§ WHAT YOU WILL DO: Copy the records below from the very start down to the line that contains "W (0) (875, 328)", including every line and any requests. Add 8 to each number in the coordinate answers.
┌─ EXTRACTED RECORDS
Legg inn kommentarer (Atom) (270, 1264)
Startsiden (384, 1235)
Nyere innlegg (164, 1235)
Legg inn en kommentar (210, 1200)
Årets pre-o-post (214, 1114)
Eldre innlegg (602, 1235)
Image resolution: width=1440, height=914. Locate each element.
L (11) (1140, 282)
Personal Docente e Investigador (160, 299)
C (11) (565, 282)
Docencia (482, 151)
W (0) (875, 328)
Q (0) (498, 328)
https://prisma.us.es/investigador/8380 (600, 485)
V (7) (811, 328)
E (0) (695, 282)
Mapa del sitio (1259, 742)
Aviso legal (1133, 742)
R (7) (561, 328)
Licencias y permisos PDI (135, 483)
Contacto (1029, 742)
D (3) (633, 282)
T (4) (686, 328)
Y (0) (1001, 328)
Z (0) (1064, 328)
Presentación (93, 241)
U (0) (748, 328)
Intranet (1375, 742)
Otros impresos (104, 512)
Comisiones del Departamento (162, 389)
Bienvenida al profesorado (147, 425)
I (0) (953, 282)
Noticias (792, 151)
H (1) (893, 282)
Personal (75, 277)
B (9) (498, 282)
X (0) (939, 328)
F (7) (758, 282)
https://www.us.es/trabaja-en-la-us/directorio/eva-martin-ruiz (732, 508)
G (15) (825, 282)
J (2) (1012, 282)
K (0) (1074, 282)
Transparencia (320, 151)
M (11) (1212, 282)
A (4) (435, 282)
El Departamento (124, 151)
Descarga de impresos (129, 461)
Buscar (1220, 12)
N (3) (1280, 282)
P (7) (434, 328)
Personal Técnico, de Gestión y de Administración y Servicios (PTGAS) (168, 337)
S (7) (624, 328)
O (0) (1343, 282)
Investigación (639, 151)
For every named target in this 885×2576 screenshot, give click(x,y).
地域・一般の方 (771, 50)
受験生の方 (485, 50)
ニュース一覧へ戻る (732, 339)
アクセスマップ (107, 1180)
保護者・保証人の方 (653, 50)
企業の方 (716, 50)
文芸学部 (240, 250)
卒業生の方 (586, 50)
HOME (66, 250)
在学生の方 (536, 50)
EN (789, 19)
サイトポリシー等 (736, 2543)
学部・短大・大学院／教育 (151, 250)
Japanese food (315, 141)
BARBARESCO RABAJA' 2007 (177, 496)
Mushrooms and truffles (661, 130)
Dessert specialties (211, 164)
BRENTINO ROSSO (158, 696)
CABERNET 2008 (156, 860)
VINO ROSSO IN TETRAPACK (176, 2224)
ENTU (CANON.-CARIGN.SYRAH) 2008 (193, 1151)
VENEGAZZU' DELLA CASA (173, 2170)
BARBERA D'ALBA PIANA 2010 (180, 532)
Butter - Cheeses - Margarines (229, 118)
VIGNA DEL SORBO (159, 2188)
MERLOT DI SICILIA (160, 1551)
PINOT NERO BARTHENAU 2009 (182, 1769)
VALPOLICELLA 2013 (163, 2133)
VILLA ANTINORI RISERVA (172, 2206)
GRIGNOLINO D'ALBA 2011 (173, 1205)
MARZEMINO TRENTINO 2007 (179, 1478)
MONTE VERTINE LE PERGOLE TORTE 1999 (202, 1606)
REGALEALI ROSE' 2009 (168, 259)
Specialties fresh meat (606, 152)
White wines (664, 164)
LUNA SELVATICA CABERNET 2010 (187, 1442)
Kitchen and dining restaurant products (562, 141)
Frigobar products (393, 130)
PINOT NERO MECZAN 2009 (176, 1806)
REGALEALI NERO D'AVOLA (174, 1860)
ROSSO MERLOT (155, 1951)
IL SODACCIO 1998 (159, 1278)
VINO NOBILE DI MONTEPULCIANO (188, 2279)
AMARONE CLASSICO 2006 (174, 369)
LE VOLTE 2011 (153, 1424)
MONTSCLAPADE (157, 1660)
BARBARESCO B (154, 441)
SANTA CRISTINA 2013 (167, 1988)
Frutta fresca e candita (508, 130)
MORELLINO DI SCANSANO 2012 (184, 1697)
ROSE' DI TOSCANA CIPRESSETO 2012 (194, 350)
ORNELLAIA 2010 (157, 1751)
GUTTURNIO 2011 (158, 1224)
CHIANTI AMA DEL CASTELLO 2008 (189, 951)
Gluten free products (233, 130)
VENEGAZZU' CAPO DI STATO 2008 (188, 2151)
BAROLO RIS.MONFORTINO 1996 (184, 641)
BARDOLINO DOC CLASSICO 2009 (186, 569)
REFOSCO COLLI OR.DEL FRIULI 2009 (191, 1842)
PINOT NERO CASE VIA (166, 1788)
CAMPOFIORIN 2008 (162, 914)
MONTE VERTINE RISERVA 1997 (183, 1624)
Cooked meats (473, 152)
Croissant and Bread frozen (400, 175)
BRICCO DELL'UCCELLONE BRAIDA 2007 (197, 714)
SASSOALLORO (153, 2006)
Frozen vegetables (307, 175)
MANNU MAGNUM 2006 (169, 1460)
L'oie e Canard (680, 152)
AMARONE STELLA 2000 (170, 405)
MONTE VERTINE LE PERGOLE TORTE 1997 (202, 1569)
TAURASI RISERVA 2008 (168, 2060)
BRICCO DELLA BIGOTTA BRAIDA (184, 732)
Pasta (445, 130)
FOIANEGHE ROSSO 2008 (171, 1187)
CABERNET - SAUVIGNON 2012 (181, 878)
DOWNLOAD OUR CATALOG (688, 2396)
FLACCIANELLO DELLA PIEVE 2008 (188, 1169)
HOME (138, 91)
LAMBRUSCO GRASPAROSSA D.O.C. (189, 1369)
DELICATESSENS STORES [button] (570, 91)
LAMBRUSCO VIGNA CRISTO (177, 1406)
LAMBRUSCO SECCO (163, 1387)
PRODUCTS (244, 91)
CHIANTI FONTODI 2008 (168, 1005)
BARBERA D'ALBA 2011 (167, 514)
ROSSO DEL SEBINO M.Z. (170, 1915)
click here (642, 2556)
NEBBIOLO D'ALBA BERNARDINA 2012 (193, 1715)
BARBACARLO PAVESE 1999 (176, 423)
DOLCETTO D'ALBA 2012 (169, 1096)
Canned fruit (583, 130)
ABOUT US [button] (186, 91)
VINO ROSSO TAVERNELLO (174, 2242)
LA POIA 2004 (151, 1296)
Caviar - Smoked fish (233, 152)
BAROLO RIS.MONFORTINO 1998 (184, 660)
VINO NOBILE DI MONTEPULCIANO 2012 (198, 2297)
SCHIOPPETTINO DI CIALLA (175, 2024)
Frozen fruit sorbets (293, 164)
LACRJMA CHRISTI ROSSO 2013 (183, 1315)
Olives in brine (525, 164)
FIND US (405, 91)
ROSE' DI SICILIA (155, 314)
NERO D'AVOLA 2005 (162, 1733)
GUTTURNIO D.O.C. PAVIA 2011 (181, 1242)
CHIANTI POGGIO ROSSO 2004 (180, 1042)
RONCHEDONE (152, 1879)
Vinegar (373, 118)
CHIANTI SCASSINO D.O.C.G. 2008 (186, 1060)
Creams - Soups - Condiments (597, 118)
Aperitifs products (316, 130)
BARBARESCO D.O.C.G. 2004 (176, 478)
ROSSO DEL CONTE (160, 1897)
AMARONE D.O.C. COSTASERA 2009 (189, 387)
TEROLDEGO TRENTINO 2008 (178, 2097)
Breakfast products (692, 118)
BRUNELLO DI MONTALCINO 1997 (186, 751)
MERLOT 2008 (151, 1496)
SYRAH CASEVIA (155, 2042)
└─
§ THE RESPONSE:
Legg inn kommentarer (Atom) (278, 1272)
Startsiden (392, 1243)
Nyere innlegg (172, 1243)
Legg inn en kommentar (218, 1208)
Årets pre-o-post (222, 1122)
Eldre innlegg (610, 1243)
Image resolution: width=1440, height=914. Locate each element.
L (11) (1148, 290)
Personal Docente e Investigador (168, 307)
C (11) (573, 290)
Docencia (490, 159)
W (0) (883, 336)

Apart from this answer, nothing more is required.